It's only my first day on the job, and I've already learned something.
I've learned that I should write when the spirit strikes me, that I should follow the lead of what I am drawn to write about, and, most importantly, that I should write earlier. In other words, I'm wiped.
Earlier today--much earlier today--I sat down at my computer and I had more than one post ready to fly out of my fingertips. I contemplated whether I was in danger of burning myself out in this nablopomo thing if I post more than one entry a day. I worried about it. Needlessly. I wrote down titles (I'm not gonna share them because I might want to use them another day), I filled my time, I avoided even as I was motivated and full of words and thoughts. Now it is almost midnight, I am so sleepy I can barely keep my eyes open, and I am writing. I am writing because it is ridiculous to fail at this every day thing on the very first day. Y'know?
I won't be keeping you, so that's good. But before I go, there is one thing from today that bears writing. I have a feeling there is a lot more to be said about it than I can generate thus far, so it may rear its head again, but for now, it's enough to let it be said.
It's Sunday today. In honor of the day, I stopped at my favorite coffee and pastry place in the universe to get a chocolate croissant and a Dancing Goats Coffee. Yum. It was raining out, cold, starting to snow a little. When I pulled up, I realized that I had left my cash in my other pants at home, but man, I really wanted my fix. I dug through my bag, my jacket pockets, and my change bin (what some of you call an ashtray) in search of sufficient coins. Success! And then I noticed the most amazing thing.
Outside my car, on the sidewalk, in the snow, on a folding chair, sat a girl, about 9 or 10 years old.
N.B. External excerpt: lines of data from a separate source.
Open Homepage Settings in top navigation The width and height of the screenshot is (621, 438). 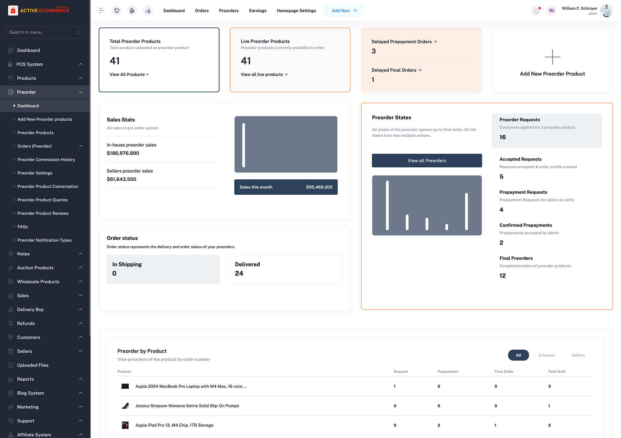(x=296, y=11)
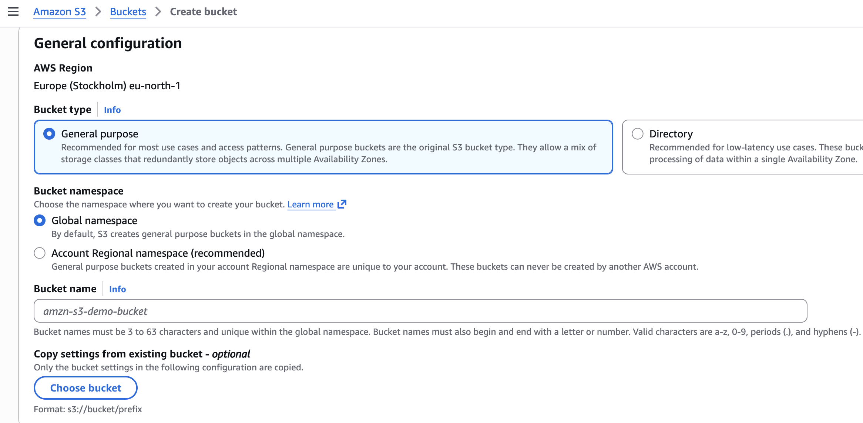Viewport: 863px width, 423px height.
Task: Click the Account Regional namespace (recommended) label
Action: tap(158, 253)
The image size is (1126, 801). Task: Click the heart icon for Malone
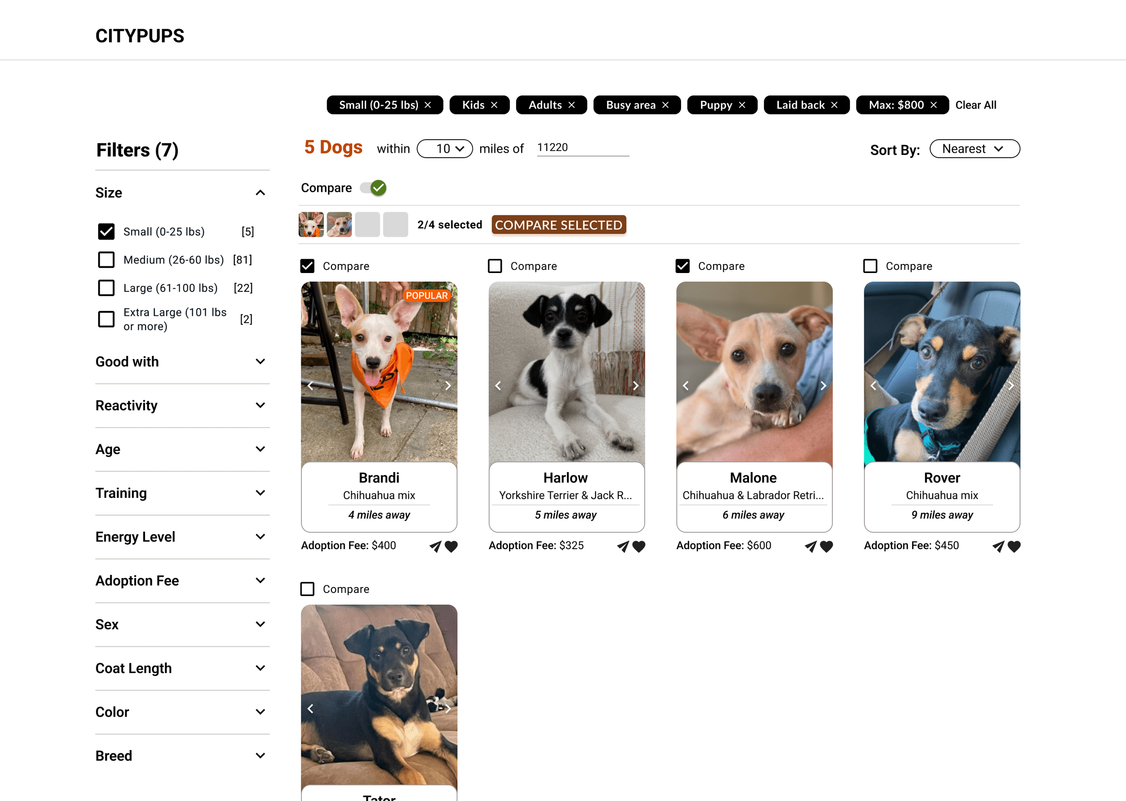pyautogui.click(x=827, y=546)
I watched her for the longest time through my rain streaked windshield, wondering who she was, why she was out there, whether I should ask her if she was okay. I wondered, I hypothesized. She looked a little miserable. Most of all, she looked really cold, hunched over in her blue jacket on her collapsible camping chair with her hands tucked inside the sleeves like a muff.
My first thought was that she was being punished in some form. That someone had put her out of a car--maybe that van parked in front of me--or a nearby apartment, and she was sitting outside in the snow, freezing. I felt sure that I ought to ask if she needed help.
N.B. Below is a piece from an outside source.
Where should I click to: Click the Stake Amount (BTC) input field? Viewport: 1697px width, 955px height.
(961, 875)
My second thought was that she was a child of one of the homeless people who regularly hold signs at the intersection of Route 2 and 16, and she was sitting out here because as cold and wet as it was, it was better than being splashed with slush by cars speeding through the intersection. Merciful, in a way, but cruel nonetheless. I still felt sure that I should check on her, or at least ask her if I could buy her a hot chocolate in Quebrada.
My third thought is that I clearly have a flair for the dramatic. Or else I've seen too many movies. It also occurred to me that it might be a good idea to just get out of my car and see what she was doing there. I know, it was obvious to you. It was obvious to me too, it just took me a minute.
So I did get out. It was a good idea, mostly because I was able to view her from a different angle. From that angle, I could see that she was selling Sunday newspapers. They were stacked in a little alcove, out of the rain. Only one Boston Globe left, and a whole stack of NY Times.
Honestly, I was amazed. In a way, it's better than any of the movies I could have been channeling. Here I was, reflecting on the YouTube piece that I've been watching and appreciating the last few days, a clip from Conan O'Brien's show entitled "Everything is Amazing and Nobody's Happy". It's all about how entitled the younger generation is, about how people today don't realize how far we've come in such a short time, about the presumption of speed and technology. And here is a kid, sitting in a folding chair in the snow, selling newspapers. In Arlington, Massachusetts. Yeah, I'm surprised.
I managed to find enough change to buy a paper from her. I also offered a hot chocolate, but she politely declined. I got back in my car, out of the rain and snow and cold. And I took a photo, so that I would remember this moment. I am still reeling.